Rejection can be hard and not just for door-to-door encyclopedia salesmen or lovelorn teens. Fundraisers never want to say no to a donor, even if it is a donor offering up unwanted goods. That person could come back in the future with a monetary gift or some other contribution.

Fundraisers afraid of rejecting donations of unwanted goods for fear that donors won’t give at all can provide the opportunity to make a cash donation to help mitigate emotional responses, according to a recent study. It doesn’t have to be a big donation. And, it could very well be a non-monetary alternative, such as joining the organization’s mailing list, supporting it on social media or scheduling a future appointment.

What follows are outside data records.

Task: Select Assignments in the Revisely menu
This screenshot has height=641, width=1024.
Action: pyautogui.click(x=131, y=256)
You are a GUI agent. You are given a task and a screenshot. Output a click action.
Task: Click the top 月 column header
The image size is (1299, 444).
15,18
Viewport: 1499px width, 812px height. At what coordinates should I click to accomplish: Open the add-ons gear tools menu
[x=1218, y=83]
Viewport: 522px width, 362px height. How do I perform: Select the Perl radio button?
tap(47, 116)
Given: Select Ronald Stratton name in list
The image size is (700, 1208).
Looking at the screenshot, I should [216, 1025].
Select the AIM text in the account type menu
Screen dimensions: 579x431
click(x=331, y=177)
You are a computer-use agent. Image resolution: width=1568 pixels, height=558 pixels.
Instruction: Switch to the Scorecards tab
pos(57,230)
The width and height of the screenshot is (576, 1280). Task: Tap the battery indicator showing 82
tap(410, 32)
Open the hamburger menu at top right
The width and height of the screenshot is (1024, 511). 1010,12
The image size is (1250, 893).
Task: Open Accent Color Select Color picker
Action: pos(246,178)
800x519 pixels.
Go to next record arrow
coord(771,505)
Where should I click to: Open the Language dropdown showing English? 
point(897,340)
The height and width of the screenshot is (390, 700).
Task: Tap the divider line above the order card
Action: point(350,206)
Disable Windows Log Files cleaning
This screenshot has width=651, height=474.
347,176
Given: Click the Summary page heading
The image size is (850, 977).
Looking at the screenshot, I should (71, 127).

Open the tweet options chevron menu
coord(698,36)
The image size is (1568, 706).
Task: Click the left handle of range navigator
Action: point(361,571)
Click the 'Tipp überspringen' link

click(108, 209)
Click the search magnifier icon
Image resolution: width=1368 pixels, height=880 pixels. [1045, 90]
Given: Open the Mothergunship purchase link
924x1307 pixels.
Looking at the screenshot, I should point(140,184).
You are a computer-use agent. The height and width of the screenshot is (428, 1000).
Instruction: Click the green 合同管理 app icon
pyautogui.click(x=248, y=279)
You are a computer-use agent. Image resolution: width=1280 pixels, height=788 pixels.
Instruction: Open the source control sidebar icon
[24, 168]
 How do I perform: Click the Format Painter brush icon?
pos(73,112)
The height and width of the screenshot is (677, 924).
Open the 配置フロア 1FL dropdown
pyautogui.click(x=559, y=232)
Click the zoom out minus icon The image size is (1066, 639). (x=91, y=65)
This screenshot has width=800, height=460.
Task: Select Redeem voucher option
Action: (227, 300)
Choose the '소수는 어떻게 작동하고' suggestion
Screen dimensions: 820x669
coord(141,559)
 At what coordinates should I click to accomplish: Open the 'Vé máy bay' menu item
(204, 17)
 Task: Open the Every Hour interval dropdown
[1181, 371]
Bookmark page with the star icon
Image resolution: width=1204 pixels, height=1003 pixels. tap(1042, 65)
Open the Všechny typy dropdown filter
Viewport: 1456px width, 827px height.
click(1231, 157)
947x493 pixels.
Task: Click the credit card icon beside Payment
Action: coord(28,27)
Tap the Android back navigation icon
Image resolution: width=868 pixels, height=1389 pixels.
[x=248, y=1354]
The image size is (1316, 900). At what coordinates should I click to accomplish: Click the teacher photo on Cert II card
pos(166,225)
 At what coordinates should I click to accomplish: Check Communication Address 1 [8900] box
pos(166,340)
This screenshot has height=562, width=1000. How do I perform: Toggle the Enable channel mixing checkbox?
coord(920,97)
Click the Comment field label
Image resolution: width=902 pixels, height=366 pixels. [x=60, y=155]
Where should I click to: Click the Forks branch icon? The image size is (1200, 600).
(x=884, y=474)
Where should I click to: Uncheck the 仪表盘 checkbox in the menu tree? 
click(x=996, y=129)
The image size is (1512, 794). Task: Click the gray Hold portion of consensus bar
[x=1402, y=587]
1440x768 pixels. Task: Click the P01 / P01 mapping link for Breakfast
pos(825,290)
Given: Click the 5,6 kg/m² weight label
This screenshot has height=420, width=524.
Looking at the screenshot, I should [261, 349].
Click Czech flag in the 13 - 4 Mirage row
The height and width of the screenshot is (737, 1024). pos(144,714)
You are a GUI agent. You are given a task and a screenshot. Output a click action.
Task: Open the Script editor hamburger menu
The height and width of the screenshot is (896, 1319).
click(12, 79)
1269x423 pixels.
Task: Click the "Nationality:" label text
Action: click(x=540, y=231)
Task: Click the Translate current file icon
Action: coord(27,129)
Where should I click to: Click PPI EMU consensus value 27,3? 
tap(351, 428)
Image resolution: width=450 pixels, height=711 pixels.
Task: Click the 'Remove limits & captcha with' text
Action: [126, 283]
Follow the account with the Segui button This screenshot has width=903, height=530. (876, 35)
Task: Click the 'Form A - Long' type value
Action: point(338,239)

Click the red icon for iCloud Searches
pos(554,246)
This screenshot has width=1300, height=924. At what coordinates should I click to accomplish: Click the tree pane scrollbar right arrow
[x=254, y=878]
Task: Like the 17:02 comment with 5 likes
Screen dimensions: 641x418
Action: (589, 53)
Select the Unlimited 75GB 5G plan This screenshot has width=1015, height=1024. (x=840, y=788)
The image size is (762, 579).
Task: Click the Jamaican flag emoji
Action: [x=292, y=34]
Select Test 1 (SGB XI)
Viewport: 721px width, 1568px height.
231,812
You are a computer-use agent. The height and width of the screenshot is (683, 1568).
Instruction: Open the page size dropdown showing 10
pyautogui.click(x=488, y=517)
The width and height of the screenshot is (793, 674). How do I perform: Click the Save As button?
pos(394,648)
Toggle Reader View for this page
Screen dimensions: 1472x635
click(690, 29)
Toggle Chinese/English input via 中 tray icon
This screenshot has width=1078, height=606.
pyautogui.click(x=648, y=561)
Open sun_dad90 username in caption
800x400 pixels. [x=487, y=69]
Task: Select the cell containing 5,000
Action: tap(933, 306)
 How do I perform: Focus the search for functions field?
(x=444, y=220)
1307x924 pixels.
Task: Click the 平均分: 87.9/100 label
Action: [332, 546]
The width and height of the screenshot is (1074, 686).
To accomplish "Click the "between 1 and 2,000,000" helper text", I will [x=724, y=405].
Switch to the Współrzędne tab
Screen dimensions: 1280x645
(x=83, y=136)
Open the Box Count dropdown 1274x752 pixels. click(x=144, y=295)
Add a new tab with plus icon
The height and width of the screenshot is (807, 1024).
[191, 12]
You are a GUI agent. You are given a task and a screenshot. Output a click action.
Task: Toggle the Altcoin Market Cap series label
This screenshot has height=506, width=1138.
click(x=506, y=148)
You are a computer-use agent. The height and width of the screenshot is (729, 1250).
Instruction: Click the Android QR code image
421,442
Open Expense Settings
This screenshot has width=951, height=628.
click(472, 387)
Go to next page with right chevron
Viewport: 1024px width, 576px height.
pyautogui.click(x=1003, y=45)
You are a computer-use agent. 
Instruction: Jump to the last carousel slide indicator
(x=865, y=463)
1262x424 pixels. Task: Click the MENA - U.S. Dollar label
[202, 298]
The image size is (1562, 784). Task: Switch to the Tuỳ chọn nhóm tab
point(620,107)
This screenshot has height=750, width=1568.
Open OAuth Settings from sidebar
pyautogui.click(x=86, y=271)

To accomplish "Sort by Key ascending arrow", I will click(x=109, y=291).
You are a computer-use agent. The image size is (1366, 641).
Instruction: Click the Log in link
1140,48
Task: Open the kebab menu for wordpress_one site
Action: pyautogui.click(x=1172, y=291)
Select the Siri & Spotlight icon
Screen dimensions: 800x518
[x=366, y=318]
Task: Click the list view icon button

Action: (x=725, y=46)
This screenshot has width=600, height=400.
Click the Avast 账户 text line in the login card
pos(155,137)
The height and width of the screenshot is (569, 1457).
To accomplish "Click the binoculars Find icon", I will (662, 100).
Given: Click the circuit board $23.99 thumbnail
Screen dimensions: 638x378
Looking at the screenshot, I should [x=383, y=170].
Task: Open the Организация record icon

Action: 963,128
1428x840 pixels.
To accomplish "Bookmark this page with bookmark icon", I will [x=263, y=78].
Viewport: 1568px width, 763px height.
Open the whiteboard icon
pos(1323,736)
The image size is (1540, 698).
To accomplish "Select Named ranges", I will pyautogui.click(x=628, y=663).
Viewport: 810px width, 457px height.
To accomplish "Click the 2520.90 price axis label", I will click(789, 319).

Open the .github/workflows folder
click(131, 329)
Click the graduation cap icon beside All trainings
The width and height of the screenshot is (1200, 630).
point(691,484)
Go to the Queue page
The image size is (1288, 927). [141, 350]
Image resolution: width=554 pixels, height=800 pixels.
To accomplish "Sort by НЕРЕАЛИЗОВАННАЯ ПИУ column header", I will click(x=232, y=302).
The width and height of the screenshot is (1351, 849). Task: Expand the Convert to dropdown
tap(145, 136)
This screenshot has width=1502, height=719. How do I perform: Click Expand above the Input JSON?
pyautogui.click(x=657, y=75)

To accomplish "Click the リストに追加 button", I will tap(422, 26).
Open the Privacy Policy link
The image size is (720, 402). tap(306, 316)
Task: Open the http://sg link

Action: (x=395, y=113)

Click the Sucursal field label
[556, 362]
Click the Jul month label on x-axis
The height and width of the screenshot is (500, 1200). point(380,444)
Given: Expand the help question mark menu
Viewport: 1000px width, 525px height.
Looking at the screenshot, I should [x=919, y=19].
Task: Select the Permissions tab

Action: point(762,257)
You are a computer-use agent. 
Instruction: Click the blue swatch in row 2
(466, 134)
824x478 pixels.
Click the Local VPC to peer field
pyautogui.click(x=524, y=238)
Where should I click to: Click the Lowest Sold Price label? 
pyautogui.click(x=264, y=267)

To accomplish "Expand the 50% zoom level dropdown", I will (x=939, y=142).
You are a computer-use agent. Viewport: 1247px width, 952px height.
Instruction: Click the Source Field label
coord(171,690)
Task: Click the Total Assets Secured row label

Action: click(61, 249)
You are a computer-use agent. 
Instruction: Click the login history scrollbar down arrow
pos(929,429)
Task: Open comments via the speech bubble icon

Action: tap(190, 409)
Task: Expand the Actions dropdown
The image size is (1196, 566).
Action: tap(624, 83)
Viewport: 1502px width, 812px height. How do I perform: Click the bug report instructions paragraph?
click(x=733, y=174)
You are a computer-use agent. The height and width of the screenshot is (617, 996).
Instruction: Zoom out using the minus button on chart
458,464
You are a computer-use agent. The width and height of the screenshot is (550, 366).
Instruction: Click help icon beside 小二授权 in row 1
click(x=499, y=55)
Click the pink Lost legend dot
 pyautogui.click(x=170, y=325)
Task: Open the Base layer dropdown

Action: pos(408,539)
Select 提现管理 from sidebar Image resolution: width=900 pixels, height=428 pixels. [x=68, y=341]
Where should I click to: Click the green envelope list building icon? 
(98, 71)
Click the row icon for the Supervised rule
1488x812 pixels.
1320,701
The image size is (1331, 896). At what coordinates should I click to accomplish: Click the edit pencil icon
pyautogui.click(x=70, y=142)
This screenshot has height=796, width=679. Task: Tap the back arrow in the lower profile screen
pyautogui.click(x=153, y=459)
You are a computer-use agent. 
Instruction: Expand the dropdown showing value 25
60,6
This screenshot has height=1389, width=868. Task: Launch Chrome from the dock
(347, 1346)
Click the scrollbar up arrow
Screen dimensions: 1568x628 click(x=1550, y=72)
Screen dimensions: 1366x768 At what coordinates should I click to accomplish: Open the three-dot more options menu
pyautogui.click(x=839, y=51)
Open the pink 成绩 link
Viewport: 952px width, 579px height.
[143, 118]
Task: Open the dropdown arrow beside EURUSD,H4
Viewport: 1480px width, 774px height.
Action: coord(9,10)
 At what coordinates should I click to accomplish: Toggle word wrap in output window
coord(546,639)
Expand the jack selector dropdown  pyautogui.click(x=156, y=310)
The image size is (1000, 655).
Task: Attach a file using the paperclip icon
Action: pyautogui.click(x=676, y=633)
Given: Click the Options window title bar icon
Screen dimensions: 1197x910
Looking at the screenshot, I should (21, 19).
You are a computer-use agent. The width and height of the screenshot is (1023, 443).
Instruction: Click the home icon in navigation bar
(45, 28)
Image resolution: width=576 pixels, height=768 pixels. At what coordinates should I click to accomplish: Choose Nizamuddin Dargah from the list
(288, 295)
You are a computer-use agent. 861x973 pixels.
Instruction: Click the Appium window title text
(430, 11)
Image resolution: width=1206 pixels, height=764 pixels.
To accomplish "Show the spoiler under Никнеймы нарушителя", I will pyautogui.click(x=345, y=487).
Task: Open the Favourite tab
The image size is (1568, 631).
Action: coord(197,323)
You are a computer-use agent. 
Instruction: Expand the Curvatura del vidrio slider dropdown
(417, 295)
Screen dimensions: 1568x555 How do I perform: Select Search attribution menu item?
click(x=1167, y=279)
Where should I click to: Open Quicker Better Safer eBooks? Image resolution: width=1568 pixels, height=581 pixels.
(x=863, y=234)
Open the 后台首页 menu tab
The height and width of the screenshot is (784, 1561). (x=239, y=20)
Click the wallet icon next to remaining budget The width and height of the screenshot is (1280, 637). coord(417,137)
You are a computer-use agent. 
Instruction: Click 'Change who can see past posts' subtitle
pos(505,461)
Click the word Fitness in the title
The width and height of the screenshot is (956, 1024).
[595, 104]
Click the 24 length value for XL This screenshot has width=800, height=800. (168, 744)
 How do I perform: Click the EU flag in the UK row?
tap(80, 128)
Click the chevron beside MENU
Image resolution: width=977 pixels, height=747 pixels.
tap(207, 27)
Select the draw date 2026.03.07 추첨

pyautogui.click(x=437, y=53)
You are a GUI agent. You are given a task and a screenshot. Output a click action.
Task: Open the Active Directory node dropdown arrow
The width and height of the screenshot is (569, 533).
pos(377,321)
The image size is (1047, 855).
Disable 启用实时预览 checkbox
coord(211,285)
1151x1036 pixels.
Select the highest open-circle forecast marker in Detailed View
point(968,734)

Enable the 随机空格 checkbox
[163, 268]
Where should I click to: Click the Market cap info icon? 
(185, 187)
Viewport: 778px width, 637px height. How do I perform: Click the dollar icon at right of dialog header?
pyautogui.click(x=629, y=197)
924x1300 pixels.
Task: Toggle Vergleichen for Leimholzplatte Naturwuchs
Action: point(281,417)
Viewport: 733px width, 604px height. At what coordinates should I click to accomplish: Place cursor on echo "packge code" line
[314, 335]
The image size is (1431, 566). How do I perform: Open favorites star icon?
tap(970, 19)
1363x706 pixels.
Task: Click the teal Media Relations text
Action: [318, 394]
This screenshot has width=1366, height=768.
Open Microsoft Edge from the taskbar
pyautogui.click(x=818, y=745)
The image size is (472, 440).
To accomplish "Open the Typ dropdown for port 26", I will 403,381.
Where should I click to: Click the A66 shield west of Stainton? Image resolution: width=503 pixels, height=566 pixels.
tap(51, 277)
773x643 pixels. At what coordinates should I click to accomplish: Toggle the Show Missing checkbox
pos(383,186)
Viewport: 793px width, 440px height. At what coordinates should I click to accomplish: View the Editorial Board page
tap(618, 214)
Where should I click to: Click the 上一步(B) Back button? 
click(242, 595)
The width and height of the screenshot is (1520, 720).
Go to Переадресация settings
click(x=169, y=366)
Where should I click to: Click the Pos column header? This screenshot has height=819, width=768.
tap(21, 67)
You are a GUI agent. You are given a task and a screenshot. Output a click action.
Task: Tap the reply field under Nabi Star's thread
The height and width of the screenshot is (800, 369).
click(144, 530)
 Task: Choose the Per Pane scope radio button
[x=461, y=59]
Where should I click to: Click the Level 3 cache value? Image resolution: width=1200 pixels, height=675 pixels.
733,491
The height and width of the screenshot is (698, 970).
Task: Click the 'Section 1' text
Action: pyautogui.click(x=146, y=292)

Kaitlin Daniels, assistant professor at the Washington University in St. Louis John M. Olin Business School and León Valdẻs, associate professor at the University of Pittsburgh’s Katz Graduate School of Business, studied how rejected donations impact individuals’ decisions to donate again. The result is the 31-page report, “Trying and Failing: Biases in Donor Aversion to Rejection,” published in SSRN.

“We measure subjects’ donation decisions and beliefs about the probability that their donations are accepted. We compare these measures against a for-profit experimental condition wherein the subject, not an NPO, receives the payment generated by the real-effort task. Our results identify a mechanism by which rejections affect donations: via a reduction in donors’ beliefs about future success.”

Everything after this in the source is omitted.